Unlike structured delivery networks, operating under long-term partnerships and contracts, agility is where couriers deliver true value - and their ability to deftly solve last-mile fulfilment has most acutely been felt during the pandemic. For the billions of people around the world forced to stay at home to protect themselves and their communities from the spreading COVID-19 virus, couriers have been a constant. They may have been the only knock at the door some people experienced for weeks or months at a time. 

But the last-mile has been uprooted by a boom in ecommerce, a shift that has been most apparent in the UK, US, China and Japan, according to the Global Parcel Delivery Market Insight Report 2021 by Apex Insight. These are markets with dominant economies and populations used to running their lives with a tap of a screen or double-click of a mouse. 

“Getting last mile delivery right has long been a challenge for retailers,” says Kees Jacobs, Vice President, Consumer Goods and Retail at Capgemini. “In 2019, 97% of retail organisations felt their last-mile delivery models were not sustainable for full-scale implementation across all locations. Despite increasing demand from customers, companies were struggling to make the last mile profitable and efficient.”

Jacobs says that the pandemic alleviated some of these stresses in the short term.

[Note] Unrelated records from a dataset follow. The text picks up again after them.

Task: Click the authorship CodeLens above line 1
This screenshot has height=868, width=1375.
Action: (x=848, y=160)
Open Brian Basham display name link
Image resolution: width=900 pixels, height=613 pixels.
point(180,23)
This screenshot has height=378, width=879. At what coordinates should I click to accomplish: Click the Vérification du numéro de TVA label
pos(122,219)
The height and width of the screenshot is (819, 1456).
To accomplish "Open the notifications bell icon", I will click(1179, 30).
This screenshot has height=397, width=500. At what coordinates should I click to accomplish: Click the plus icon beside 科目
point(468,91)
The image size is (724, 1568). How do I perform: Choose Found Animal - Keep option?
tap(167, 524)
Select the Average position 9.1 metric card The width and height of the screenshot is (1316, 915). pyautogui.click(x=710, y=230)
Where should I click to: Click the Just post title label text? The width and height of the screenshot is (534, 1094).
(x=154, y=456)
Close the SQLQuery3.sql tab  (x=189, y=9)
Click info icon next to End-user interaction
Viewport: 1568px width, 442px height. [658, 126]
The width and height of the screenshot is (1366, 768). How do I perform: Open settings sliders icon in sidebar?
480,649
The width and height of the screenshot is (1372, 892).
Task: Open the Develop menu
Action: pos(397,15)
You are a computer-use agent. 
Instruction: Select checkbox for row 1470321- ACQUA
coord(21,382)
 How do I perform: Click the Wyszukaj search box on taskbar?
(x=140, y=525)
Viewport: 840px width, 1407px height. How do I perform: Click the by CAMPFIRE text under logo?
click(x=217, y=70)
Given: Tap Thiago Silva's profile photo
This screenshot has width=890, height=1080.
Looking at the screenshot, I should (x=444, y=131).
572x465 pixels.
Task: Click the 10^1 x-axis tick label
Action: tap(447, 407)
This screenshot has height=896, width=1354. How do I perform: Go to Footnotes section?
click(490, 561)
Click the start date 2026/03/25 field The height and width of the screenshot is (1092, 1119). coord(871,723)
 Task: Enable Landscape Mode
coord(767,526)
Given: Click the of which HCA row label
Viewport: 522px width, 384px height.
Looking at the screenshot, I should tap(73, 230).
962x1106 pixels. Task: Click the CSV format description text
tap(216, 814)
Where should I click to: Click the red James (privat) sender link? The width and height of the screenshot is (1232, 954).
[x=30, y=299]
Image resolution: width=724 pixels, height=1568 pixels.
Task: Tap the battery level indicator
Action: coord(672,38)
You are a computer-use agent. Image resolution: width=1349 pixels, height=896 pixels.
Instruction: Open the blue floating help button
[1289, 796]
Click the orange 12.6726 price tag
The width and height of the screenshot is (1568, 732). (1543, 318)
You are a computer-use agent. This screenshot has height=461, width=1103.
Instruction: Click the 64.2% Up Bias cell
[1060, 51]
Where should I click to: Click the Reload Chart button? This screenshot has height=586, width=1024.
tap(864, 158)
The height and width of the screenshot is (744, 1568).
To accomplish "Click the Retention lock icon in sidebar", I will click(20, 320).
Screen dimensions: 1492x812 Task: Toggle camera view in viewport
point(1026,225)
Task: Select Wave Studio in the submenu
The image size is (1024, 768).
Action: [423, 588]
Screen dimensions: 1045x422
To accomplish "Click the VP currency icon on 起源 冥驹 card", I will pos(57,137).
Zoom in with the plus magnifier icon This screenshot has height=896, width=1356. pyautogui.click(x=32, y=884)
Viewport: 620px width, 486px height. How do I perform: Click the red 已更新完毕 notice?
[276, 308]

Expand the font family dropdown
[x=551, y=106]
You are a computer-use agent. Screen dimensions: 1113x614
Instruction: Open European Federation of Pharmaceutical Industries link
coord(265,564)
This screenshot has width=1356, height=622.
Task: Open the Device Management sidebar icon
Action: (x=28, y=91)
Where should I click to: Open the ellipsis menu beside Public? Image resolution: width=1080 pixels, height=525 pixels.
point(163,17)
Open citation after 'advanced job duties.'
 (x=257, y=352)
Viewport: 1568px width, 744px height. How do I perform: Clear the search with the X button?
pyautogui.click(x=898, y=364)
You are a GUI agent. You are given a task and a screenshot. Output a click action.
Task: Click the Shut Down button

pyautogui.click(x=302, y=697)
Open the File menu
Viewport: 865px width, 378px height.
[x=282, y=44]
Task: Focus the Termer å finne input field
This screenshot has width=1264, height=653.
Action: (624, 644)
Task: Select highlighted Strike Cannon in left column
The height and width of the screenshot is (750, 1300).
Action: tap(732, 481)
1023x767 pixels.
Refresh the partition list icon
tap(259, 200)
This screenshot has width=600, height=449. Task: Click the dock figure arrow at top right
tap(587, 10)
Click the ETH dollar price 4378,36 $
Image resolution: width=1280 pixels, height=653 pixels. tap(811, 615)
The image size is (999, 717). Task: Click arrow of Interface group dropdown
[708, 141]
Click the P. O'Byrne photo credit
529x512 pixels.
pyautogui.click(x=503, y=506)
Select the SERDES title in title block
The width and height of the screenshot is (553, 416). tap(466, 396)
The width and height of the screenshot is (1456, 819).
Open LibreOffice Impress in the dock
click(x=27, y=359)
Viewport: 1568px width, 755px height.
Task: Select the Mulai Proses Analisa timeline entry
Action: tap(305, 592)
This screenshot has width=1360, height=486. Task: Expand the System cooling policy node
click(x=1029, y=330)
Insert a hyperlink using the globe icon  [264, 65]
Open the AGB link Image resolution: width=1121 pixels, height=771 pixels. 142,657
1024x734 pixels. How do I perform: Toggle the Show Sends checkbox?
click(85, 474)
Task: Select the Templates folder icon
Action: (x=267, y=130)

With no other option, consumers were understanding and tolerant, if not entirely happy, with longer delivery times and less transparent tracking. “But, as extremely high delivery demand continues to be normal, customers will expect brands to contract their delivery times,” he adds. 

Last mile's role in ESG

Demand and volume weren’t the only things that have changed during the pandemic - businesses looked closer to home and as a result became more sustainable. Bricks and mortar stores were transformed from mini-showrooms to quasi-fulfilment centres. Online retailers and other businesses sought local solutions to ship more faster. In densely populated London, UK alone, Accenture found that delivery van emissions dropped by 17%, while Chicago, USA and Sydney, Australia saw similar emissions savings.